This chapter supersedes any statute, regulation, or rule of a State or political subdivision of a State that expressly regulates the use of electronic mail to send commercial messages, except to the extent that any such statute, regulation, or rule prohibits falsity or deception in any portion of a commercial electronic mail message or information attached thereto.

Though this move was criticized by some anti-spam activists, some legal commentators praised it, citing a heavily punitive California law seen as over broad and a wave of allegedly dubious suits filed in Utah.

CAN-SPAM and the FTC 
CAN-SPAM allows the FTC to implement a national do-not-email list similar to the FTC's popular National Do Not Call Registry against telemarketing, or to report back to Congress why the creation of such a list is not currently feasible. The FTC soundly rejected this proposal, and such a list will not be implemented. The FTC concluded that the lack of authentication of email would undermine the list, and it could raise security concerns.

The legislation prohibits e-mail recipients from suing spammers or filing class-action lawsuits. It allows enforcement by the FTC, State Attorneys General, Internet service providers, and other federal agencies for special categories of spammers (such as banks). An individual might be able to sue as an ISP if (s)he ran a mail server, but this would likely be cost-prohibitive and would not necessarily hold up in court. Individuals can also sue using state laws about fraud, such as Virginia's that gives standing based on actual damages, in effect limiting enforcement to ISPs.

The McCain amendment made businesses promoted in spam subject to FTC penalties and enforcement remedies, if they knew or should have known that their business was being promoted by the use of spam.  This amendment was designed to close a loophole that allowed those running affiliate programs to allow spammers to abuse their programs, and encouraged such businesses to assist the FTC in identifying such spammers.
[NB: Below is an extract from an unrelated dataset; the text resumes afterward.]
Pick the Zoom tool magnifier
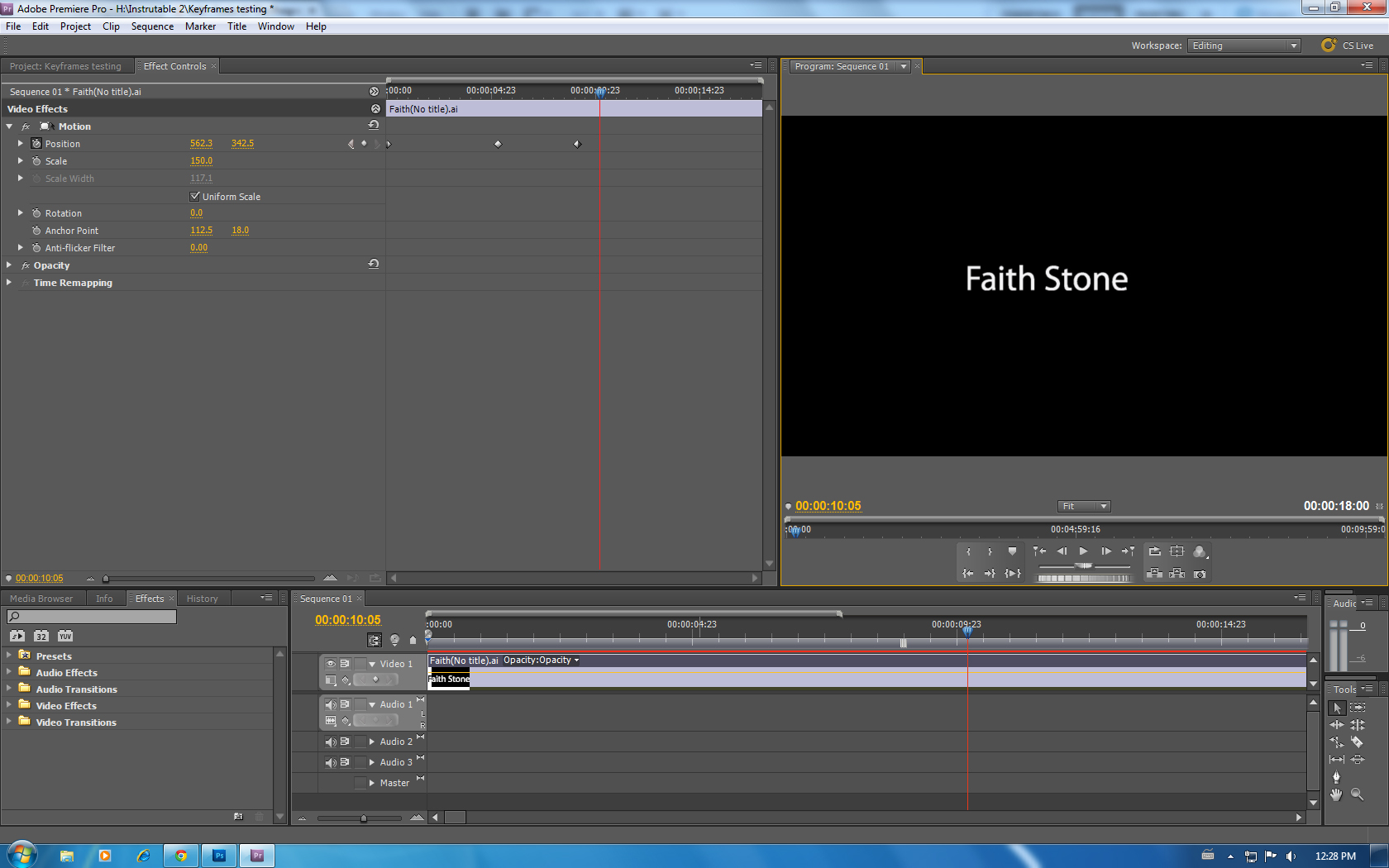 (1357, 794)
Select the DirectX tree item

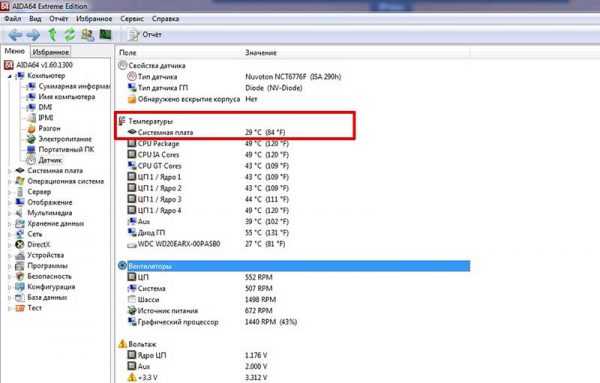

Senator Corzine sponsored an amendment to allow bounties for some informants. The FTC has limited these bounties to individuals with inside information. The bounties are expected to be over $100,000 but none have been awarded yet.

Reaction 
Those opposing spam greeted the new law with dismay and disappointment, almost immediately dubbing it the "You Can Spam" Act. Internet activists who work to stop spam stated that the Act would not prevent any spam — in fact, it appeared to give federal approval to the practice, and it was feared that spam would increase as a result of the law. CAUCE (Coalition Against Unsolicited Commercial Email) stated:

This legislation fails the most fundamental test of any anti-spam law, in that it neglects to actually tell any marketers not to spam. Instead, it gives each marketer in the United States one free shot at each consumer's e-mail inbox, and will force companies to continue to deploy costly and disruptive anti-spam technologies to block advertising messages from reaching their employees on company time and using company resources. It also fails to learn from the experiences of the states and other countries that have tried "opt-out" legal frameworks, where marketers must be asked to stop, to no avail.

AOL Executive Vice President and General Counsel Randall Boe stated:

[CAN-SPAM] not only empowered us to help can the spam, but also to can the spammers as well. ... Our actions today clearly demonstrate that CAN-SPAM is alive and kicking — and we're using it to give hardcore, outlaw spammers the boot.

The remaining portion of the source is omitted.